The Syringa Tree

 

Pamela Gien's performance in her own play is phenomenal. The energy and passion she relates is breathtaking and amazing. She runs around the stage playing a total of 28 characters with zeal and commitment with each character movingly portrayed from a six-year-old girl to a motherly black servant woman.

This one-woman show first opened off-Broadway New York in September 1999 and won many awards. It has now transferred to the National Theatre for a 7-week limited run.

Part autobiographical, part fictional, the play begins in Johannesburg, South Africa, in 1963. The story is first seen through the eyes of a six-year-old girl, Elizabeth, who tries to make sense of the world around her as the bond between her white parents and their beloved black servant family are seriously put at risk because of apartheid. And it is though the eyes of this six-year-old girl that most of the story is told, before moving through four generations up to present day free South Africa.

Whilst the play is poignant, the story is thin and only mildly engrossing.

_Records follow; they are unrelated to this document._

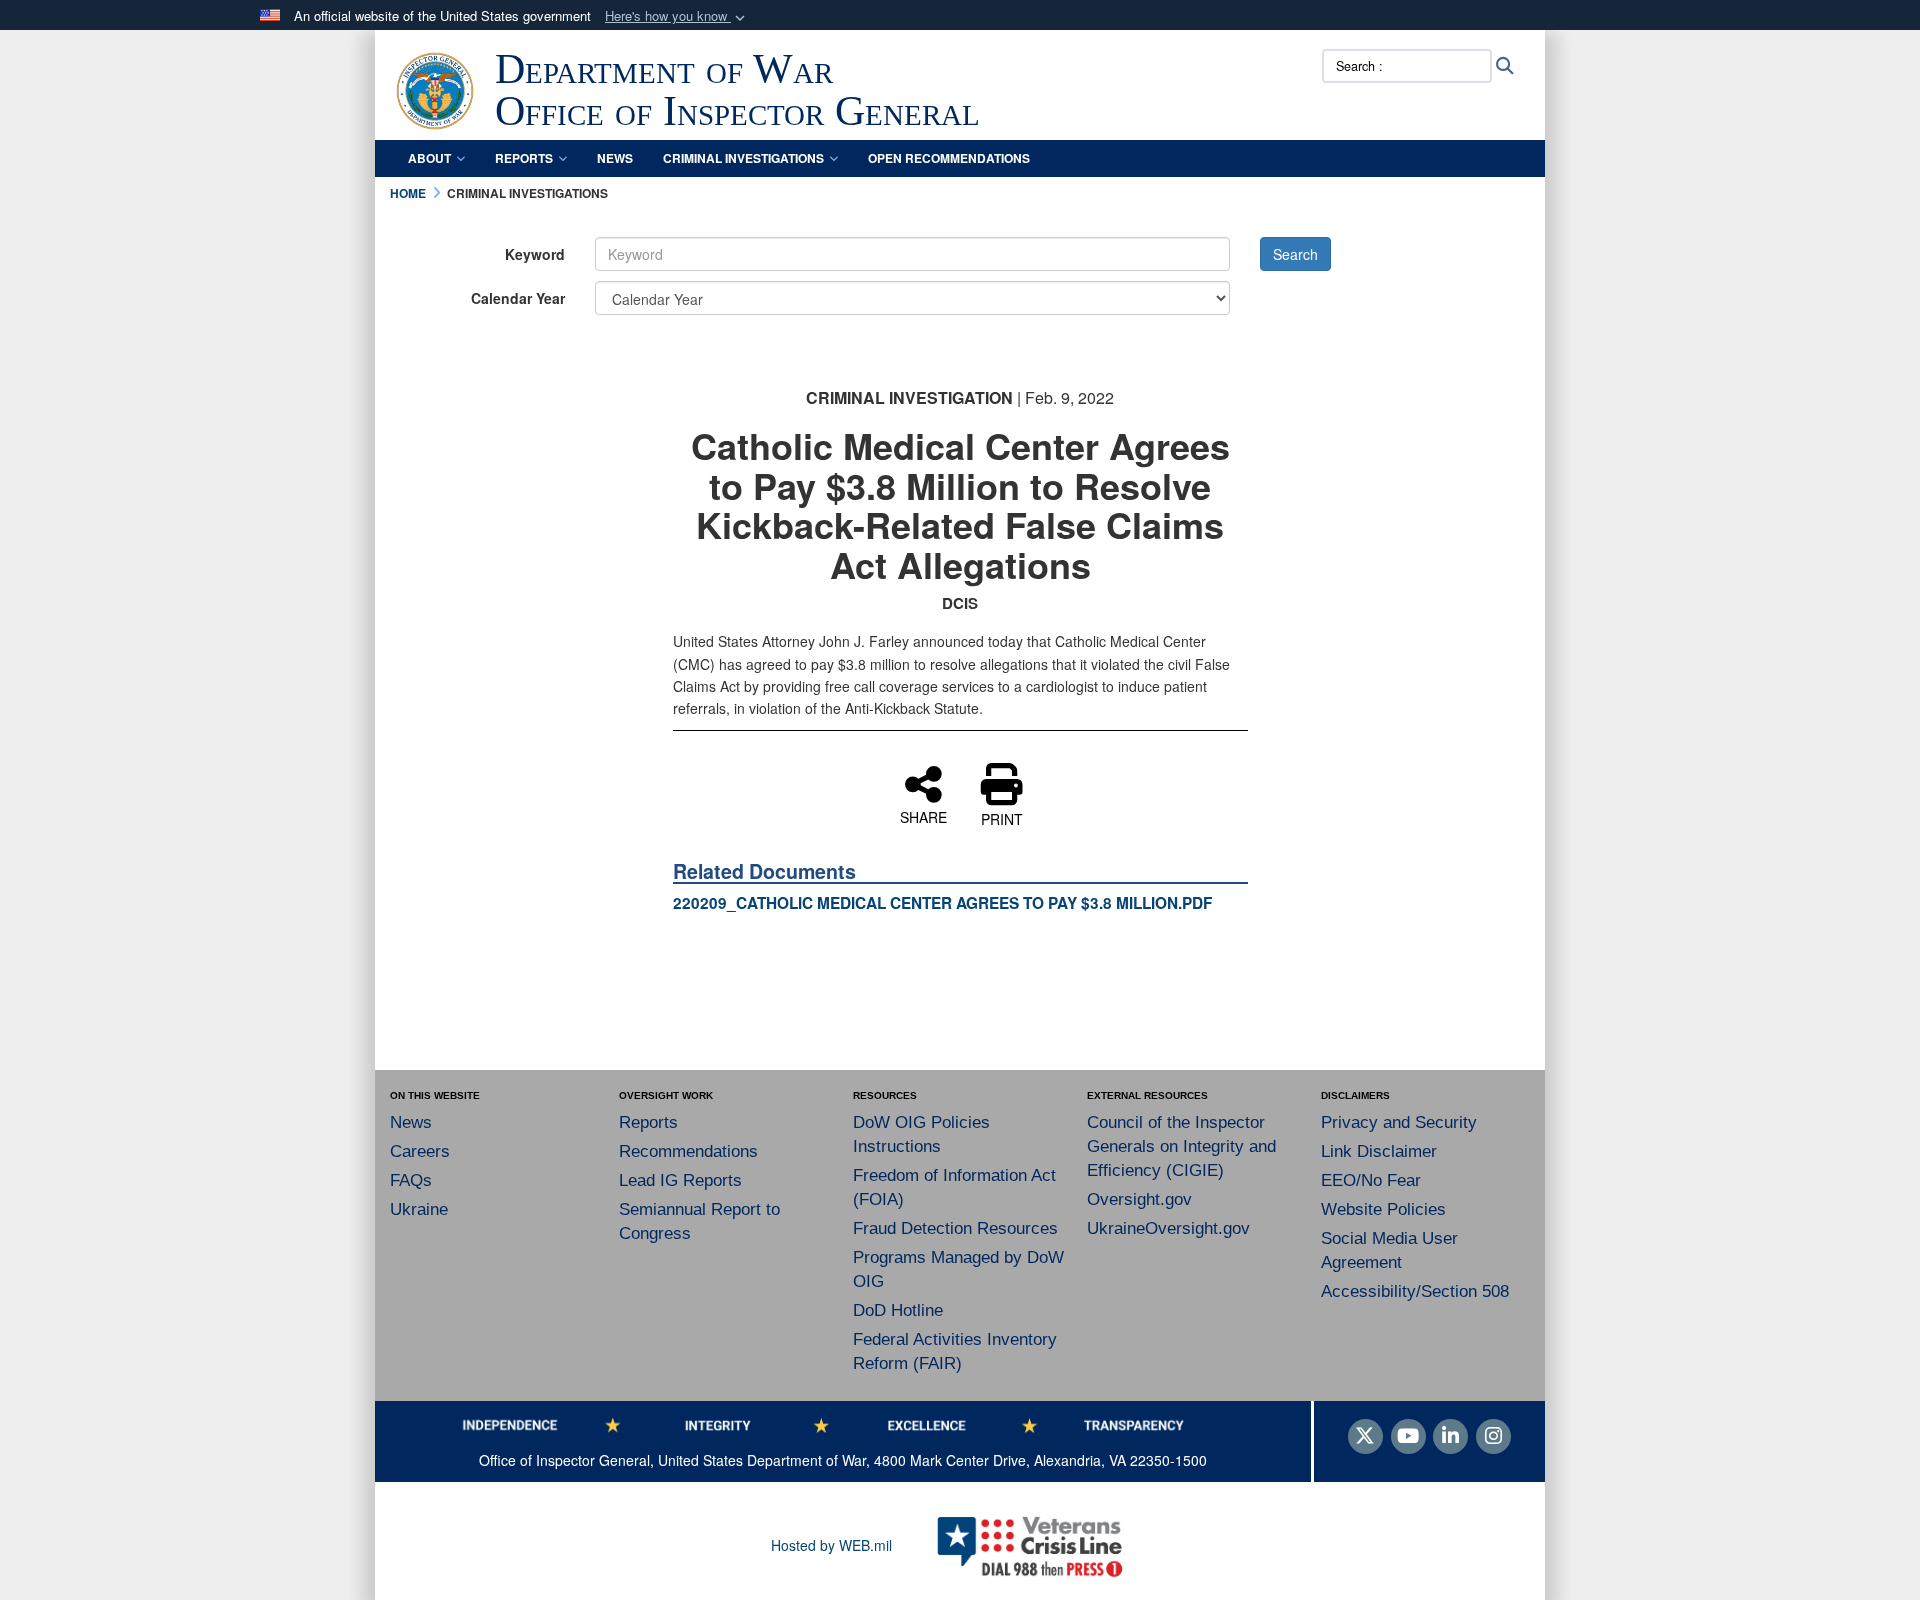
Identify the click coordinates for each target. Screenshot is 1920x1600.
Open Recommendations (949, 158)
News (615, 158)
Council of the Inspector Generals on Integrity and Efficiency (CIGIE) (1181, 1146)
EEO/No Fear (1371, 1180)
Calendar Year (518, 298)
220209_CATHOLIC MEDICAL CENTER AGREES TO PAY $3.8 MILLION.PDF (942, 903)
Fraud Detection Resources (955, 1228)
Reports (524, 158)
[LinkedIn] (1450, 1437)
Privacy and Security (1399, 1122)
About (429, 158)
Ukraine (419, 1209)
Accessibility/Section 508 (1415, 1291)
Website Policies (1383, 1209)
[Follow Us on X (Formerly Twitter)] (1365, 1437)
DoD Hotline (898, 1310)
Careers (420, 1151)
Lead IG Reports (680, 1180)
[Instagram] (1493, 1437)
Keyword (535, 254)
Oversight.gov (1139, 1199)
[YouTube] (1408, 1437)
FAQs (411, 1180)
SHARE (923, 816)
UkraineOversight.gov (1168, 1228)
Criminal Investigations (743, 158)
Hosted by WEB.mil (831, 1545)
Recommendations (688, 1151)
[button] (677, 16)
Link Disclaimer (1379, 1151)
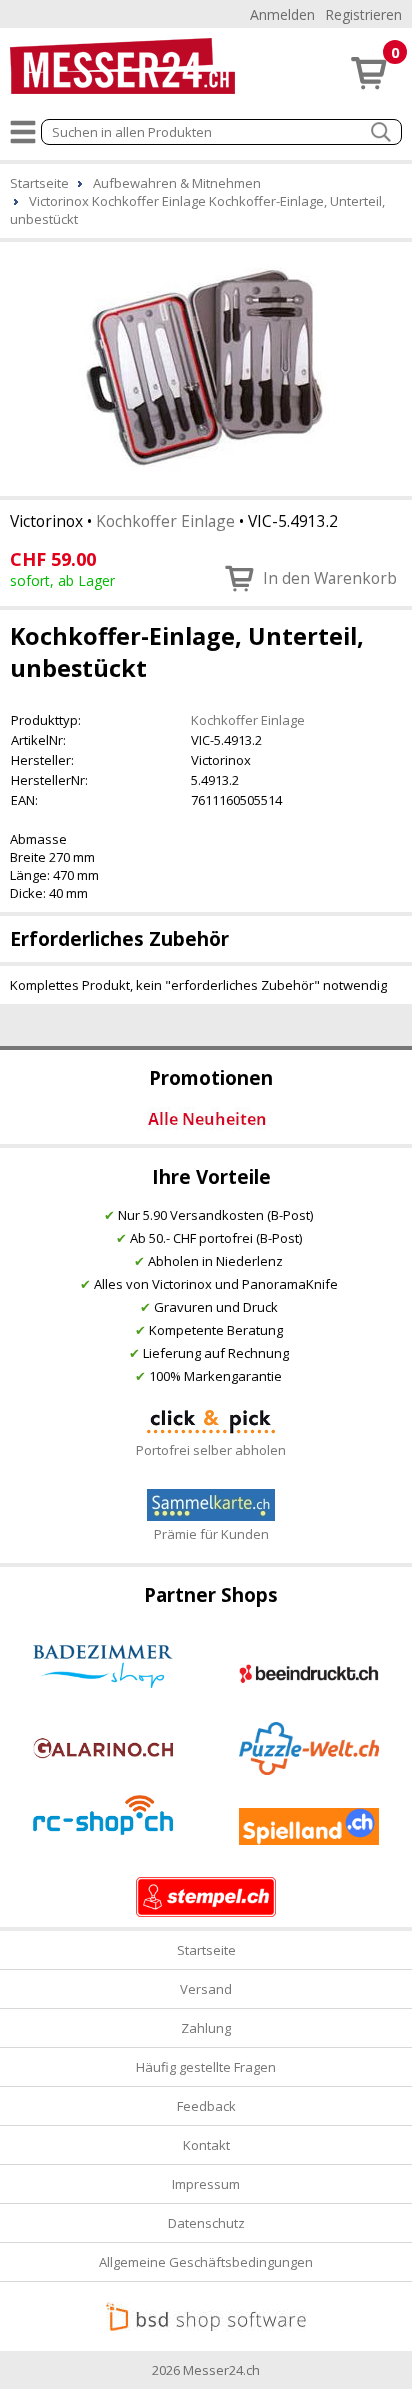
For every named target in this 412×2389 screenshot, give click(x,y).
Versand (206, 1989)
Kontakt (206, 2145)
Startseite (206, 1950)
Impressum (206, 2184)
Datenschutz (206, 2223)
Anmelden (282, 14)
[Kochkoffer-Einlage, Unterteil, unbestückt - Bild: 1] (206, 367)
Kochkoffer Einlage (165, 521)
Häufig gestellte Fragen (206, 2067)
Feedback (206, 2106)
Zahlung (206, 2028)
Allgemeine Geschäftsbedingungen (206, 2262)
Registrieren (363, 14)
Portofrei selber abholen (211, 1450)
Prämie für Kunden (211, 1534)
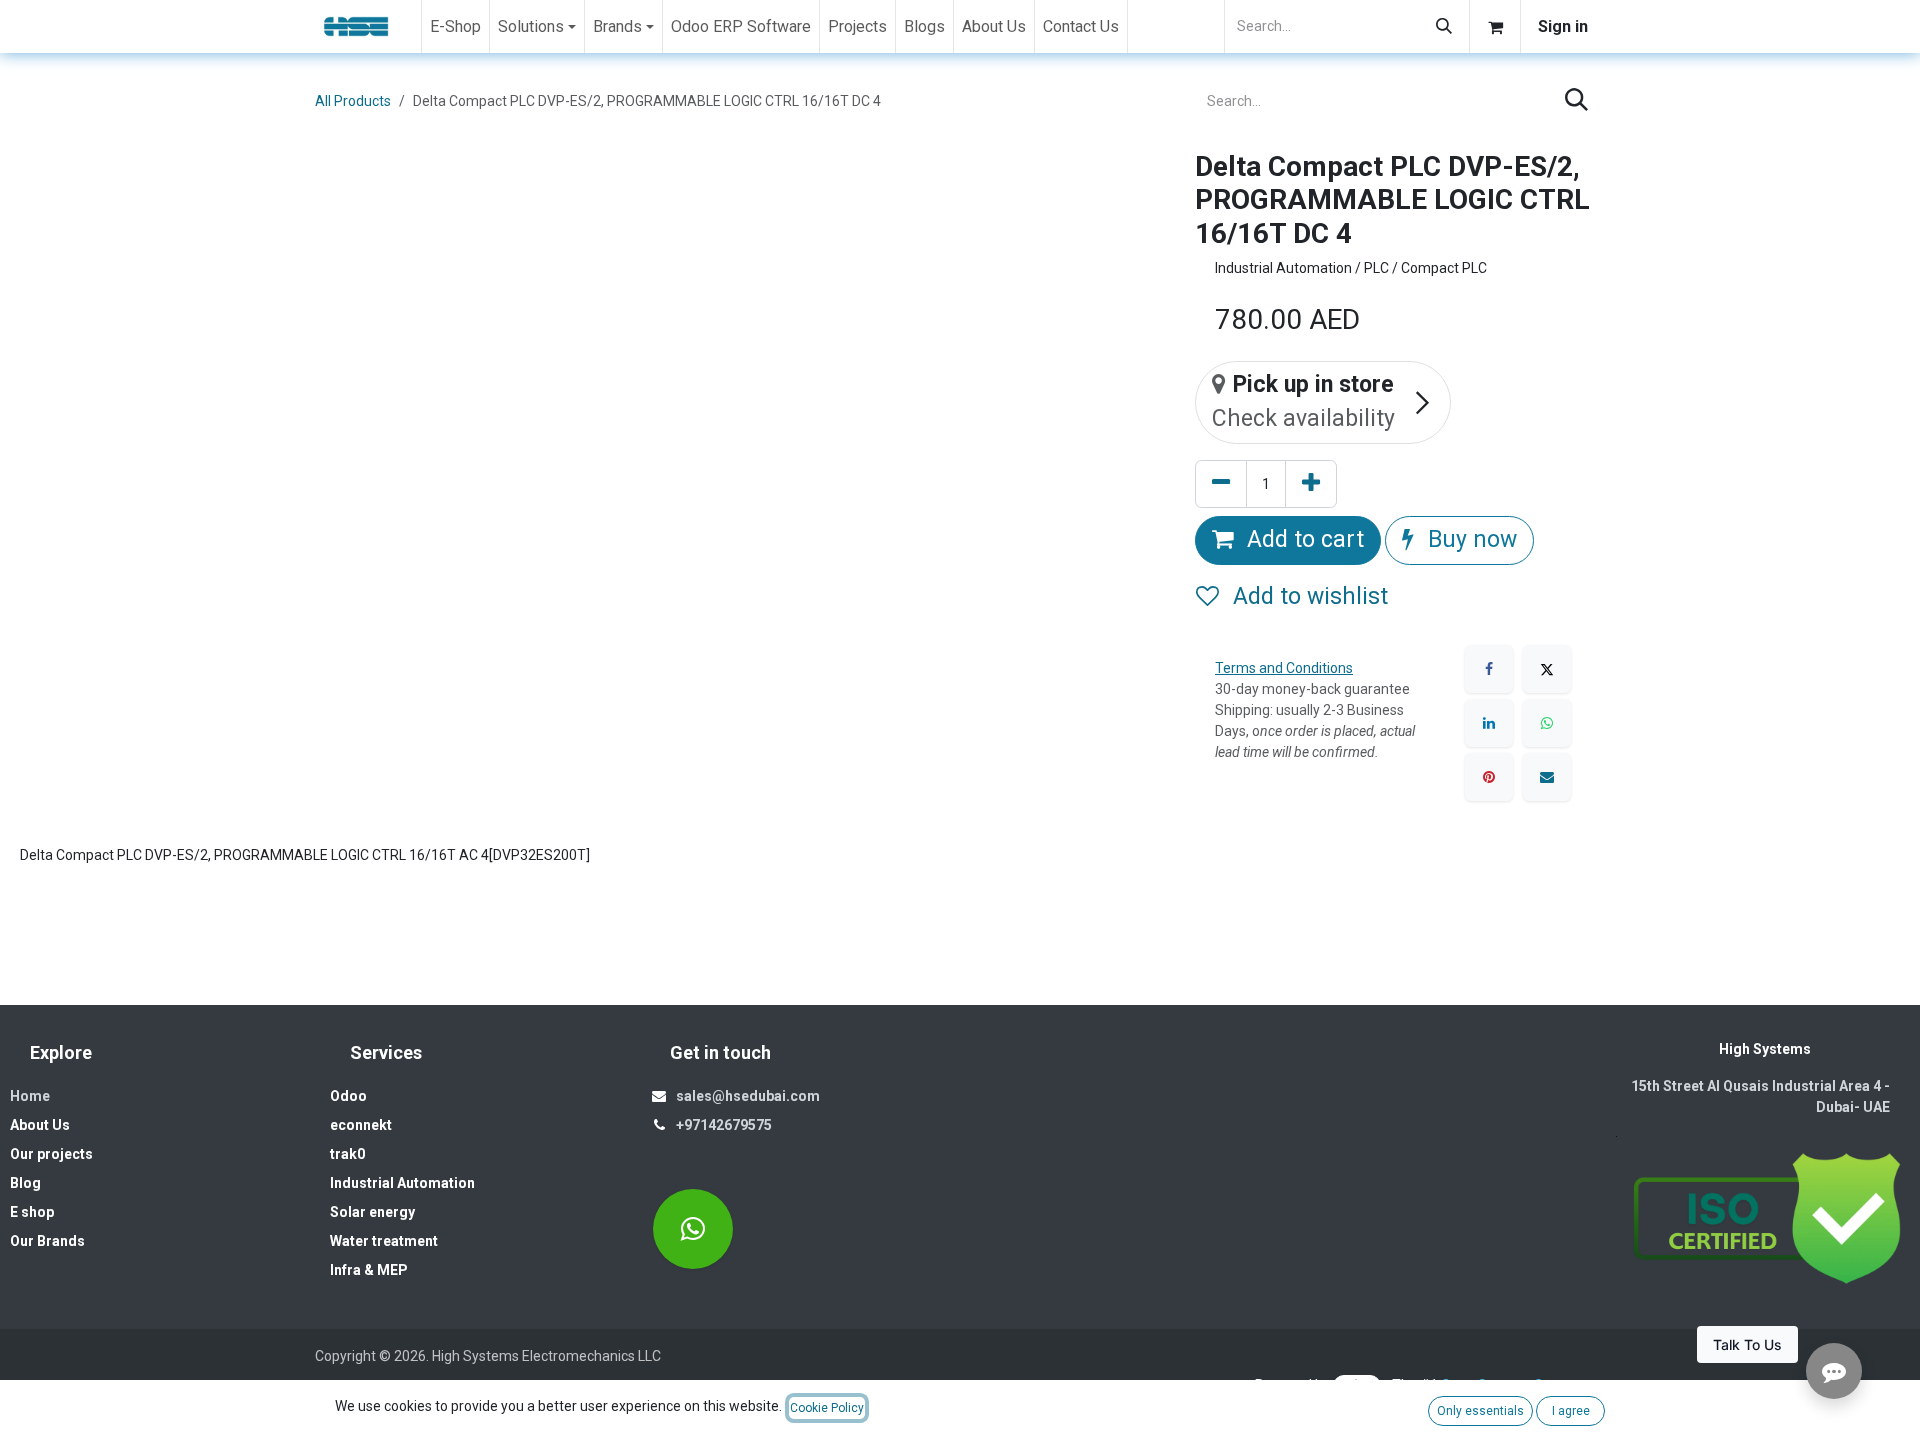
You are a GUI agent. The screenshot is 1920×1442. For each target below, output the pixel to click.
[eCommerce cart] (1495, 26)
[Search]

But it does succeed in portraying the chaos and confusion that must have existed in those days, particularly for a young girl who is trying to make sense of why people were treated differently because of their colour.

Pamela Gien, who was born in Emmarentia, a suburb of Johannesburg, was asked to write this story by Larry Moss, who directs. This is probably why one can feel her sorrow, and her joy. It is as if she was liberating herself from a dark past she had hidden for so long, such was her passion.

Lasting 1 hour and 35 minutes without an interval the small Cottesloe Theatre is the perfect setting for one woman's story, told from her own heart.